THE PROBLEM WITH CERTIFICATIONS:
Most sustainable fashion certifications were designed for large manufacturers. The audit process assumes you have a dedicated compliance team, standardized production lines, and the budget to pay for third party audits that can cost ₹3 – 8 lakhs. We're a small brand working with rural artisan communities. Our production is intentionally non standardized because standardization would destroy the craft quality.
WHAT HAPPENED WHEN WE TRIED:
Certification body 1: Wanted documentation of production volumes that we don't track the way they wanted. Our production is by the piece, not by the hour. Incompatible with their audit framework.
Certification body 2: Required a physical facility audit. Our production is distributed across 15+ homes and small workshops in Tamil Nadu. "Distributed production" wasn't in their framework.
Certification body 3: This one worked we're Startup India certified and MSME registered, which covers some of what we needed.
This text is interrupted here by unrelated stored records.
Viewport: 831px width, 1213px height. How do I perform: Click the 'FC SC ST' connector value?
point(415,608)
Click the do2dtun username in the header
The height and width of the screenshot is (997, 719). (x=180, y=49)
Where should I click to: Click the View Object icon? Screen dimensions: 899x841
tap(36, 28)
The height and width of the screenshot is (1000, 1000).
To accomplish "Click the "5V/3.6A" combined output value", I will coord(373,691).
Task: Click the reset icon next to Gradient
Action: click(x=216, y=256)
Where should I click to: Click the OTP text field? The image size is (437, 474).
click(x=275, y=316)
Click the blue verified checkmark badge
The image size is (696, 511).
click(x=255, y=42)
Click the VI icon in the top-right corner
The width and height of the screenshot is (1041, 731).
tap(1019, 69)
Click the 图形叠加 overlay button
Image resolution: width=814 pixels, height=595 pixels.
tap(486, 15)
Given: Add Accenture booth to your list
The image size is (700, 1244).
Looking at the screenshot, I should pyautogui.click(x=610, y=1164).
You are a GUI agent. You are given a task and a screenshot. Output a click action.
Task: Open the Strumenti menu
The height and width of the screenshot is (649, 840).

But it doesn't speak to the material sustainability specifically.
WHERE WE ARE NOW:
We've decided to be radically transparent instead of certified. Every material source documented. Every artisan relationship documented. Full supply chain available on request. We think transparency is actually more trustworthy than a certification that doesn't fit your model anyway. But we're genuinely curious: do customers trust transparency with documentation more or less than third party certification? This affects decisions we're making right now.